=== Section Start ===
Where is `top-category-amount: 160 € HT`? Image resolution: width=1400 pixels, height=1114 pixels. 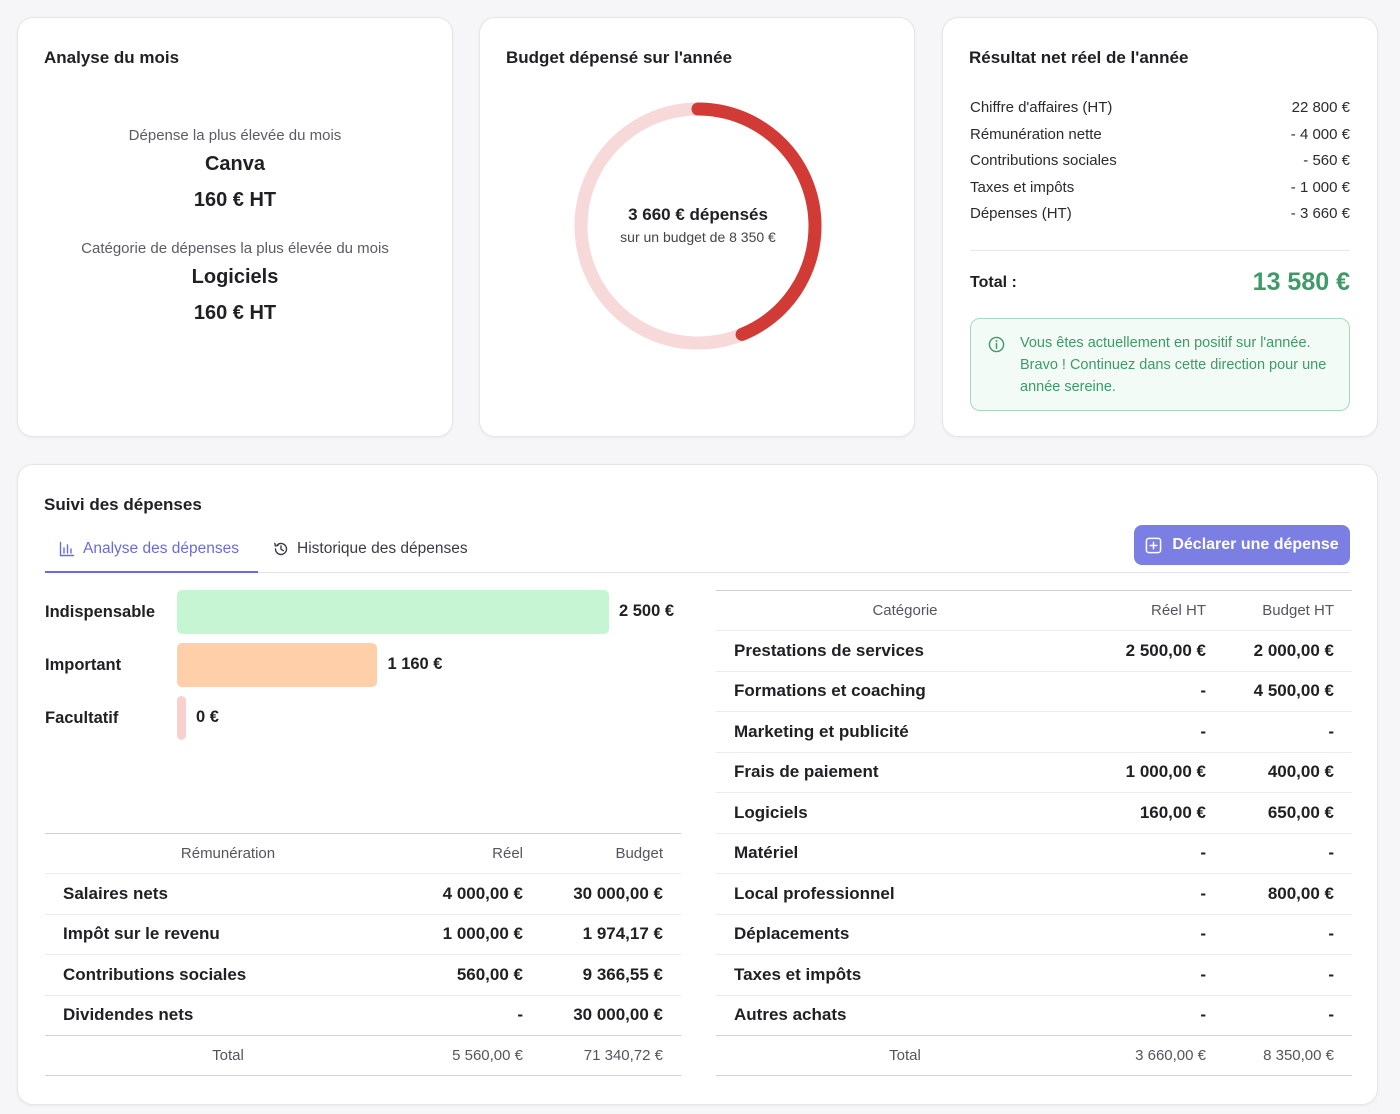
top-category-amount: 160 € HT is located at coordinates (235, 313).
=== Section End ===
=== Section Start ===
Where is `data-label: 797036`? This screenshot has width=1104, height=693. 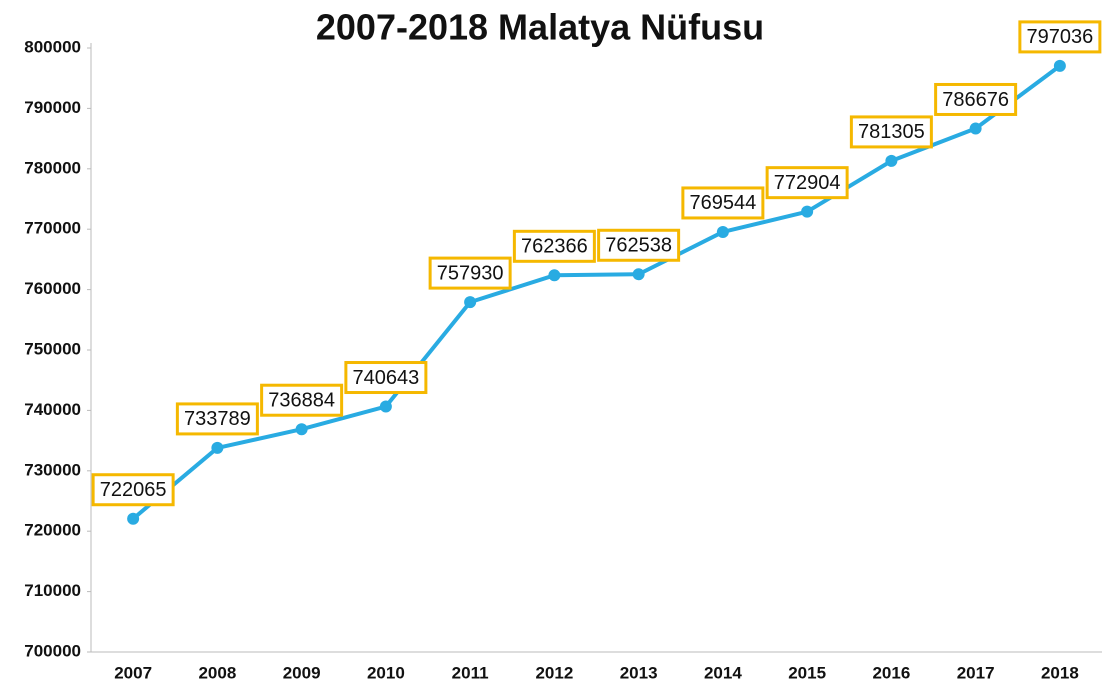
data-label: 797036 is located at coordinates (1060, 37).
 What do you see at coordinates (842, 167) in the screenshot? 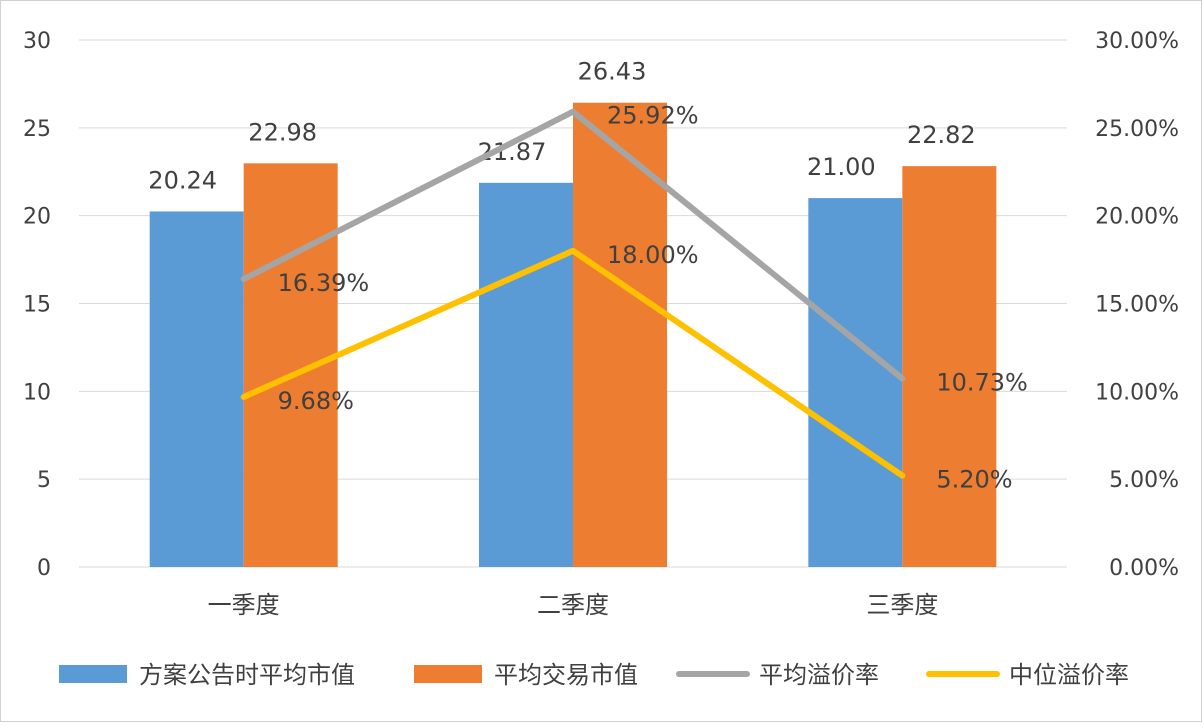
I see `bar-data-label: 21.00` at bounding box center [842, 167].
=== Section End ===
Copy the lines character for character, starting with the line that contains "has width=1104, height=693." and going on through the line that contains "center [842, 167].", with both ends included. Leave the pictures out of your copy.

ANSWER SECTION:
Where is `data-label: 797036`? This screenshot has width=1104, height=693. 
data-label: 797036 is located at coordinates (1060, 37).
 What do you see at coordinates (842, 167) in the screenshot? 
I see `bar-data-label: 21.00` at bounding box center [842, 167].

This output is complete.